Under-Employment Equilibrium

"The economy is in balance, but people are still jobless"

  • AD = AS, but below the full employment level
  • Some workers are involuntarily unemployed (they want work but can't find it)
  • Resources and labour are NOT fully used
  • Caused by deficient demand — people aren't spending enough

Think of it like A factory that can employ 100 workers but only runs 70 because customers aren't buying enough. The factory isn't losing money (it's in balance), but 30 workers sit at home.

CISCE: Class 12

Over-Employment Equilibrium

"The economy is overheated — prices rise instead of output"
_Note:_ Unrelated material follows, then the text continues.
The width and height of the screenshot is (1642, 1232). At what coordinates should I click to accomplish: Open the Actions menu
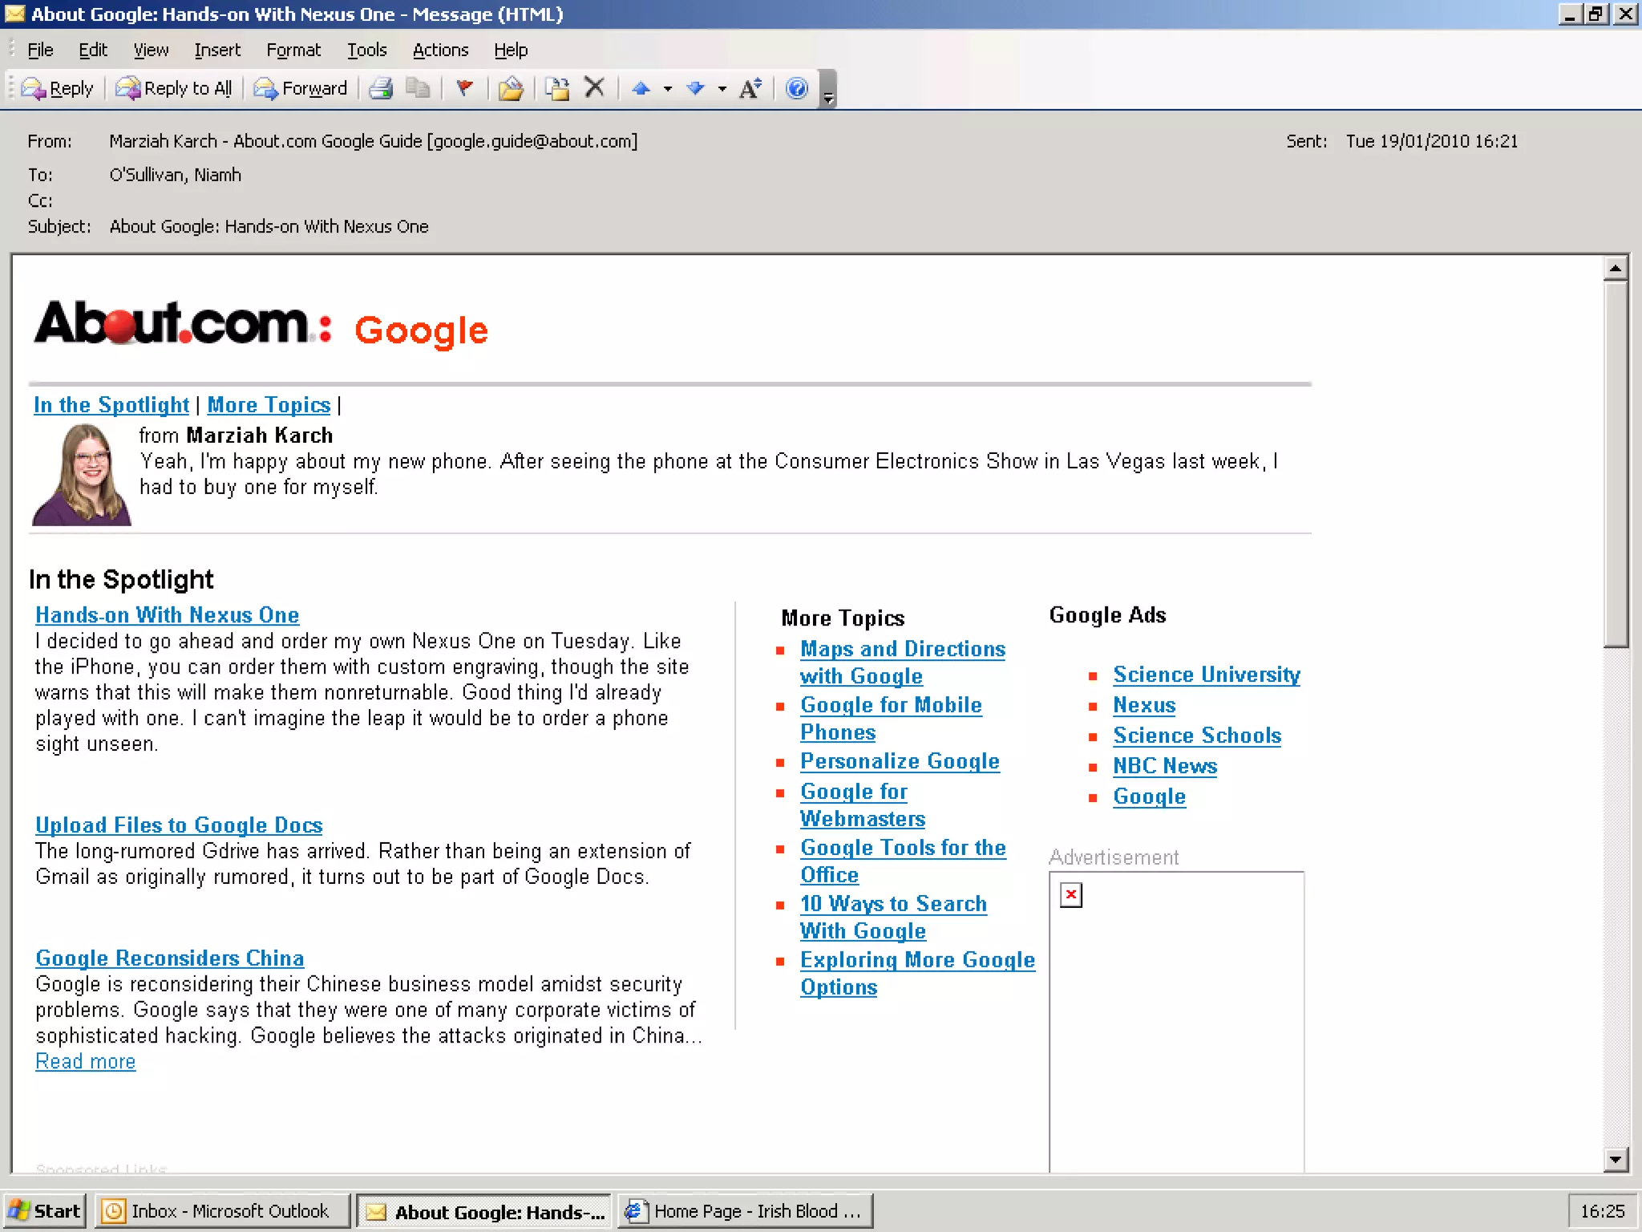point(440,50)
  • AD exceeds the full employment level
  • All resources are already fully used — output CANNOT increase
  • So instead of more goods being made, prices go up (inflation)
  • The AS curve becomes a vertical line here — no more output is possible

 Think of it like this: During a festival season, everyone rushes to buy sweets. The sweet shops are already running at full capacity — they can't make more sweets. So they simply raise the price.

CISCE: Class 12

Diagrammatic Explanation

  • The AS curve goes up at 45° and then becomes vertical at point M (full employment)
  • AD (green line) → meets AS at point E → Under-employment (only ON workers employed; NM are unemployed)
  • AD₁ (orange line) → meets AS at point E₁ → Full employment (all OM workers employed)
  • AD₂ (red line) → meets the vertical AS at point E₂ → Over-employment (prices rise)
CISCE: Class 12

Key Points: Types of Employment Equilibrium

  • Full Employment Equilibrium: Occurs when aggregate demand (AD) equals aggregate supply (AS) at full use of resources; all willing workers get jobs at the prevailing wage.
  • Under-Employment Equilibrium: AD = AS but at less than full employment due to deficient demand; resources and labour are underutilised (Keynesian view).
  • Over-Employment Equilibrium: AD exceeds full-employment AS; output cannot rise further, so prices increase, leading to inflation.